HOW TO COMPLETE THIS TASK ▸ Reproduce the listing below as it stands. Leave out each image.

THE INPUT ▸
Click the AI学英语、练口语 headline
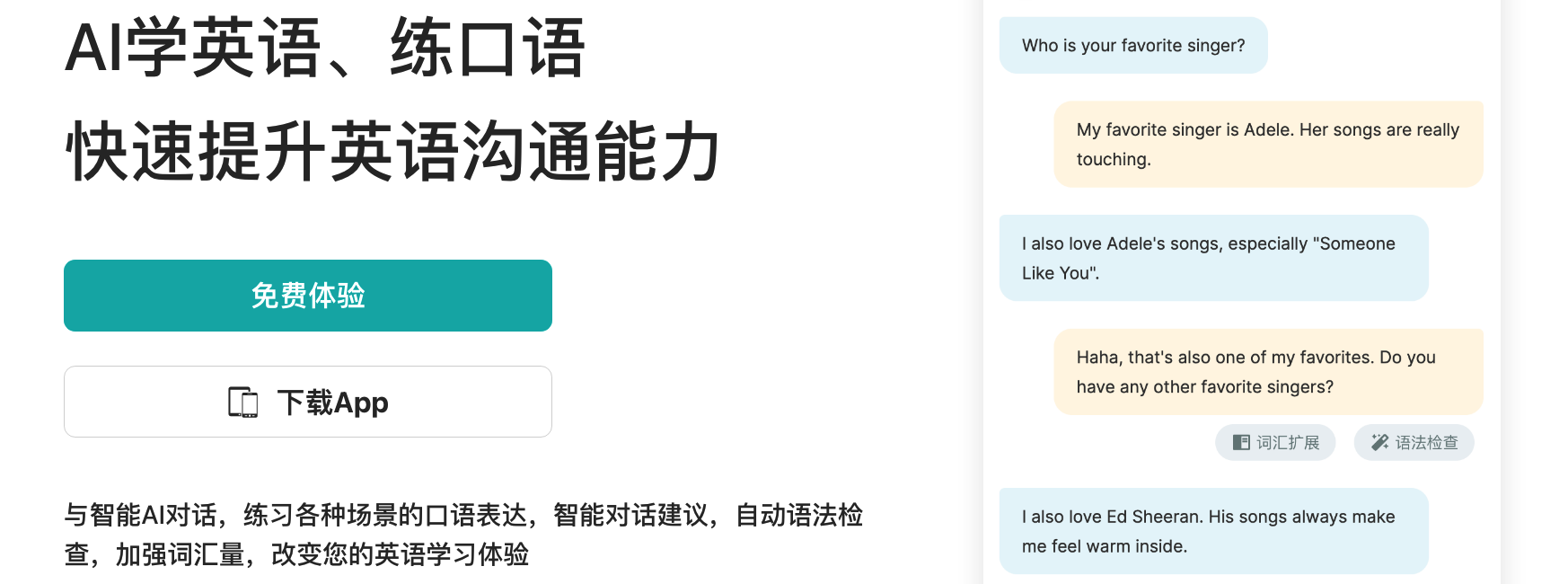The image size is (1568, 584). coord(325,48)
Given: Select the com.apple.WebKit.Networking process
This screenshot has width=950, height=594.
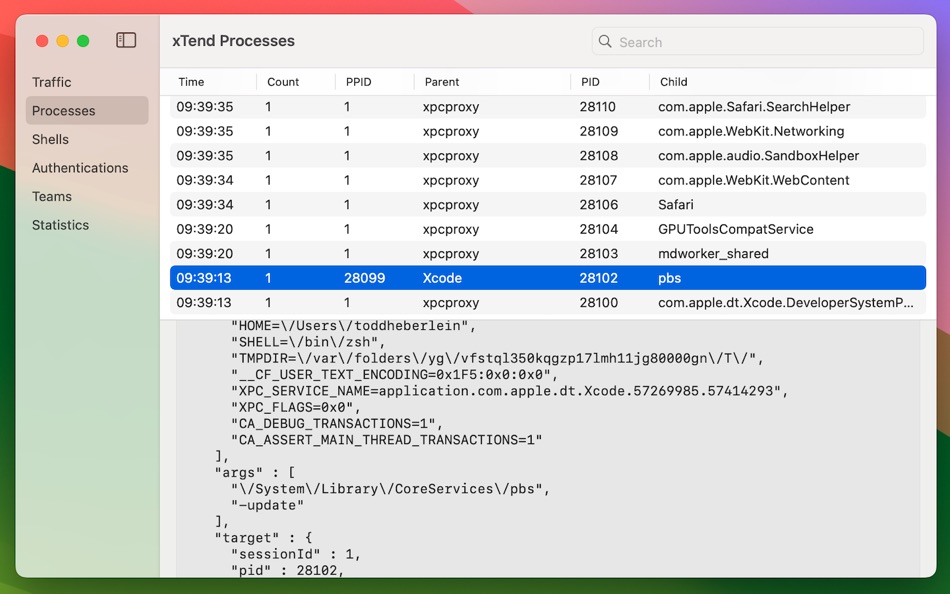Looking at the screenshot, I should point(500,131).
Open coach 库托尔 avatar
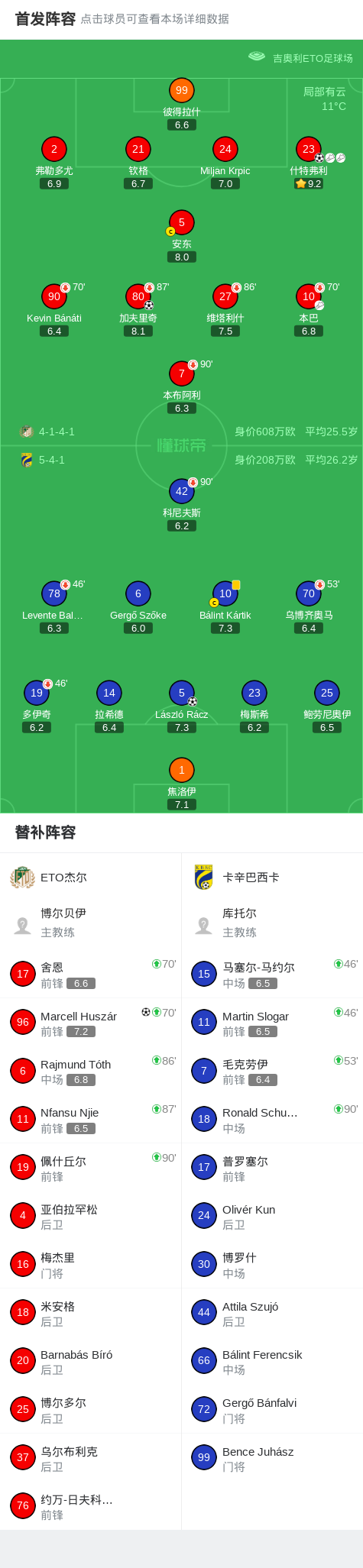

REPLY ▸
Click the AI学英语、练口语 headline
The image size is (1568, 584). coord(325,48)
Given: Select the com.apple.WebKit.Networking process
This screenshot has width=950, height=594.
Looking at the screenshot, I should point(500,131).
Open coach 库托尔 avatar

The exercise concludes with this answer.